Incomplete.

Yeah, not to sound too much like a Back street boy... But that is how I truly feel.
Incomplete.

Let me tell you why.
I have a high school education. One that takes you nowhere. Right now I wish I was younger and had another chance at high school. I would choose one with photography and web design.
But no. I don't have any higher education. Incomplete.

I speak Spanish... But not fluently. I studied it for 2 years in school, more or less... Can honestly say I just learned the very basics.
It was my 2 months in Venezuela that really helped my Spanish. I got so much better!
Oh, and I can't forget Livemocha.com. Love that website! Easy way to learn a new language. Or brush up on an old one. Like me. Yet! I'm not fluent. Incomplete.

I'm an artist. I like painting, drawing and, of course glass blowing. Sure I can call myself an artist... but it doesn't mean anything.
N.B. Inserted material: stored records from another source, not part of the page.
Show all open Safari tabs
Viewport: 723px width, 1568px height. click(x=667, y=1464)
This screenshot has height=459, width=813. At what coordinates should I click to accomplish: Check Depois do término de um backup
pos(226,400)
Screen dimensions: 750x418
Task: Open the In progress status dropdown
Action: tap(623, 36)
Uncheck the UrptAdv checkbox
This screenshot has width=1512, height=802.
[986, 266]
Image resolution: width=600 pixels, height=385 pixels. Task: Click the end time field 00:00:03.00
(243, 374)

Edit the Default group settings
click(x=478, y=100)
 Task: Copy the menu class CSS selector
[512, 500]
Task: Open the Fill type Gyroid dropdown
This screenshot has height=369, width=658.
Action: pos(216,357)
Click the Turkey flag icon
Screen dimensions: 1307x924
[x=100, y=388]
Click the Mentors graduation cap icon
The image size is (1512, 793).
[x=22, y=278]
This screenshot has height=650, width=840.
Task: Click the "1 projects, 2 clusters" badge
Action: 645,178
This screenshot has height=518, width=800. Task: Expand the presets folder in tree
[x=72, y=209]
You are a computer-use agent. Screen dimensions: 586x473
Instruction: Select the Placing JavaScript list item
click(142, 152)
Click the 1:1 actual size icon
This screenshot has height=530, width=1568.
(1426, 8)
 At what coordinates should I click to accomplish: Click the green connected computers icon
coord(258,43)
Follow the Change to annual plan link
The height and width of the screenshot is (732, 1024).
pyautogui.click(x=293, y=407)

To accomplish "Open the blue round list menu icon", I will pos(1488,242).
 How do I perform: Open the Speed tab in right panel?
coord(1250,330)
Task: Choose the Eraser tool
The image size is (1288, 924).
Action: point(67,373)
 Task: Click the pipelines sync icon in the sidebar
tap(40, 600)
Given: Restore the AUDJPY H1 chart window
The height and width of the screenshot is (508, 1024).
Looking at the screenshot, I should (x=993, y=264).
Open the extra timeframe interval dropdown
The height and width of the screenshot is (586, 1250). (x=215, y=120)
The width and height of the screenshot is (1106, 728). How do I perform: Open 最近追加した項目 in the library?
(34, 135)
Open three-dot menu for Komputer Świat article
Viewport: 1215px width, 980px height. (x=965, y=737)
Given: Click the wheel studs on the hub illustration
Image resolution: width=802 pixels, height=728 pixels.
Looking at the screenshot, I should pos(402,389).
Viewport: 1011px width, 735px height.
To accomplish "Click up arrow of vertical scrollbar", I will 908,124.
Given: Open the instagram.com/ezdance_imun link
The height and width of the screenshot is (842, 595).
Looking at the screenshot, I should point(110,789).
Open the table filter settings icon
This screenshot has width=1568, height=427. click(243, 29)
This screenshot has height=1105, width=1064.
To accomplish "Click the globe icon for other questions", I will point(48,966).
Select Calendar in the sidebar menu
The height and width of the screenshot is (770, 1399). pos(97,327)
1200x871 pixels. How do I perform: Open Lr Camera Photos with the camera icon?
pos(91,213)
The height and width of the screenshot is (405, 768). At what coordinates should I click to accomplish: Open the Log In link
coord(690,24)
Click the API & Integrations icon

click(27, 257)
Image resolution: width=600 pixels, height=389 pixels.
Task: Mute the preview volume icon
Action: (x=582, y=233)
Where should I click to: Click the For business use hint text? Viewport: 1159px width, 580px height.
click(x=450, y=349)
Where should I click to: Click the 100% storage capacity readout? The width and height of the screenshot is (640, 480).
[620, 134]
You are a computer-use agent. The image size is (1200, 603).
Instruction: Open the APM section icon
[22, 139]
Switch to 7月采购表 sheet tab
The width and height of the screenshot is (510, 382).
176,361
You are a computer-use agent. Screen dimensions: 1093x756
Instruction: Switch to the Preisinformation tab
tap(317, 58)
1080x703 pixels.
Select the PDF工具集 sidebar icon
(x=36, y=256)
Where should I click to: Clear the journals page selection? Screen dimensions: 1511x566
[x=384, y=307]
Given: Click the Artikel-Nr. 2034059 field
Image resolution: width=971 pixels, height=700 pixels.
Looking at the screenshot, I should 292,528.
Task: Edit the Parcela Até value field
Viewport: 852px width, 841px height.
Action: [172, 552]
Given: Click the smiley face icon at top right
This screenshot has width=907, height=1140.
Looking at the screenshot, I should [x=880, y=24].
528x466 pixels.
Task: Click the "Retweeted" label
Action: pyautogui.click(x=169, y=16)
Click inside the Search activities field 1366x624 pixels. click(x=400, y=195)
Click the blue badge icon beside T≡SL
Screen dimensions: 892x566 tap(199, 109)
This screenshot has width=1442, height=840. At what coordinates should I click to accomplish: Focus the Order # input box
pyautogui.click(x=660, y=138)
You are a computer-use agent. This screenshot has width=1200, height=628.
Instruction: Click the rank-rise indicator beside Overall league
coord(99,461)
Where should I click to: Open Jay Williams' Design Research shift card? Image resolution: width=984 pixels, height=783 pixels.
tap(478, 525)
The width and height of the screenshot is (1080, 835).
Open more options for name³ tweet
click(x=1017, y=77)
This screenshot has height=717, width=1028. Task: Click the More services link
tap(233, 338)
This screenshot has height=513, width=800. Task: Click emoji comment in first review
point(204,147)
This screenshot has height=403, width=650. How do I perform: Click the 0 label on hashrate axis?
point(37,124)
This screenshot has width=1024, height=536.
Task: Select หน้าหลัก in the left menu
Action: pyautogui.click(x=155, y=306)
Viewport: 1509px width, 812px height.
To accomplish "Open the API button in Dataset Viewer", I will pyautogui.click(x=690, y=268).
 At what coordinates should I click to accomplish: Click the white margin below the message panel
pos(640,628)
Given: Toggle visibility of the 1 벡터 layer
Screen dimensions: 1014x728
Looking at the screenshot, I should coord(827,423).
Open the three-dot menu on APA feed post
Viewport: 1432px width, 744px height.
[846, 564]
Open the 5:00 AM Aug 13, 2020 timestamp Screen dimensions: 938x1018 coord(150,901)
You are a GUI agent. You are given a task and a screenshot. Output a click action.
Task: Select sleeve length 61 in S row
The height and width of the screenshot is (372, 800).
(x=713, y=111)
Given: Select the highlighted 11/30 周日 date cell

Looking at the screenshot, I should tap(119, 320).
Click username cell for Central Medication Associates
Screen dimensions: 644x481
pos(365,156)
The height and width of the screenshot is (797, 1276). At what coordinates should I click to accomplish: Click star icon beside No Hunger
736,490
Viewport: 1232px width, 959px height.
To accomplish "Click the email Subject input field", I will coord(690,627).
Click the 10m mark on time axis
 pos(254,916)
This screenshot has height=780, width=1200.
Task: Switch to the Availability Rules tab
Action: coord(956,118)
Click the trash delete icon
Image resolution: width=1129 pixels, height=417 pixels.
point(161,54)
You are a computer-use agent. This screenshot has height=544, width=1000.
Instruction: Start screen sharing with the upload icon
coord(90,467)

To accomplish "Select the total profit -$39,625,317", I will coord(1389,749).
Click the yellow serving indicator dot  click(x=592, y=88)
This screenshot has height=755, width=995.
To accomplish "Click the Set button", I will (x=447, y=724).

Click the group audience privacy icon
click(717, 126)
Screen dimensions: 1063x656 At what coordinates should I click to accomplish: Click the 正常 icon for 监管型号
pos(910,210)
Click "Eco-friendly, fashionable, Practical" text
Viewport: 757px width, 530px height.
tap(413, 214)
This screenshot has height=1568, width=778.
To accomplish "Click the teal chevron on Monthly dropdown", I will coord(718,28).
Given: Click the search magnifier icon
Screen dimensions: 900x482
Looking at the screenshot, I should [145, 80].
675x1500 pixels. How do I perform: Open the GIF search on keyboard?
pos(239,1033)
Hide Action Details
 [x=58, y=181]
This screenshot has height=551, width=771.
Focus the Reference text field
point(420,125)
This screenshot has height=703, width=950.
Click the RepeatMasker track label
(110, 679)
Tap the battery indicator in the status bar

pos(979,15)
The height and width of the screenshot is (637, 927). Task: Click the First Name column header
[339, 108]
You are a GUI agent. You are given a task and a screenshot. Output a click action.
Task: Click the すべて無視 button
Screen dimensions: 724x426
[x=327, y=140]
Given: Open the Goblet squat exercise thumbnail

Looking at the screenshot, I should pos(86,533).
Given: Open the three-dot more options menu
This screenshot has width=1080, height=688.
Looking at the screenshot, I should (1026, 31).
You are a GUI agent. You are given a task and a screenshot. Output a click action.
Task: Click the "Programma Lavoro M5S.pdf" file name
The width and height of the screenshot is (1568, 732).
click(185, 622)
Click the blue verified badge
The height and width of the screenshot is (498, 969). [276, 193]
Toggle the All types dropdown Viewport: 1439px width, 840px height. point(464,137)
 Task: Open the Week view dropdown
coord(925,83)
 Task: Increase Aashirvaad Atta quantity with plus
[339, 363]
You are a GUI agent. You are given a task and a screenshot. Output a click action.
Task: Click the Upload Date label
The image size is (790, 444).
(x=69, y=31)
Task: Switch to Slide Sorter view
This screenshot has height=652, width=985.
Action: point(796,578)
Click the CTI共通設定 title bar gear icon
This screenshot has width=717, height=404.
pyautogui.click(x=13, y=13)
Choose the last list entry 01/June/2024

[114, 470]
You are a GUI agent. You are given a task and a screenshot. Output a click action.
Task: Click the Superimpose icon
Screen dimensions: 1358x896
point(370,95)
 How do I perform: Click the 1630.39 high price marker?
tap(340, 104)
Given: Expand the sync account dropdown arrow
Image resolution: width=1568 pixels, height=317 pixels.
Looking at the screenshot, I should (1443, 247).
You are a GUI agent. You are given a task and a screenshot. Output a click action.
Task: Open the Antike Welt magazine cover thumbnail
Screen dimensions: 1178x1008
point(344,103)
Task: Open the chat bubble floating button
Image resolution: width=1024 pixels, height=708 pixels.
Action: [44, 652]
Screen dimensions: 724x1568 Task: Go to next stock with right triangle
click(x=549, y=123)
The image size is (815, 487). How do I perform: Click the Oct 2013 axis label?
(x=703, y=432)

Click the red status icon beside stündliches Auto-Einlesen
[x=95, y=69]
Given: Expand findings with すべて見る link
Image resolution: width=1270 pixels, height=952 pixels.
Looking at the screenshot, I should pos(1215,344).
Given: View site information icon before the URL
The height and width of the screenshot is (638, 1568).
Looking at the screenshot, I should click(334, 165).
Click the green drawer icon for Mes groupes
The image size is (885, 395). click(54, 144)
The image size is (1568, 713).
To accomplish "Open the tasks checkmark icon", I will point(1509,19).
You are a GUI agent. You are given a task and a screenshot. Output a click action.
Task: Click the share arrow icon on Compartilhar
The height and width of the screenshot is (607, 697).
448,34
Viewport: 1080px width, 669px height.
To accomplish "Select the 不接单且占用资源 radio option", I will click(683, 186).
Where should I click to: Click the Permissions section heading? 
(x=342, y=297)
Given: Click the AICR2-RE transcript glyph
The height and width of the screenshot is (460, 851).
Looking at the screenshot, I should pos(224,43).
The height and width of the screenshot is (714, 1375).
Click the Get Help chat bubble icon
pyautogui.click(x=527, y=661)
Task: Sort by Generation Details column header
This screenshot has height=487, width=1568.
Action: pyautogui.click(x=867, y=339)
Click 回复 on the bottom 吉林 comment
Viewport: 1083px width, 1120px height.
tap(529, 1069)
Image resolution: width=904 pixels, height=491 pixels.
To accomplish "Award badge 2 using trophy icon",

I don't really think I paint or draw all that good, and I just know the very basics in glass blowing.
That's all. incomplete.

I love photography. Another artistic gene... And yes, I do have some pictures that I absolutely love. I find them amazing. But that's all. They're just pictures of mine... They're not where I'd like them to be. Out there. Visable. And I can't edit them properly, cause that's something I've never learned to do. I just know a little, by paintNet.
I sure wish I knew everything about Photoshop though. But I don't. Incomplete.

I have dreams. Dreams of what I want to do and whom I want to be... Big dreams, small dreams. Just dreams.
They follow me around... Yet I'm still stuck here. This place where I live now. Doing the same thing I did, almost two years ago. Which I'm not even that fond of. I'm not happy. Incomplete.

That's something personal for ya.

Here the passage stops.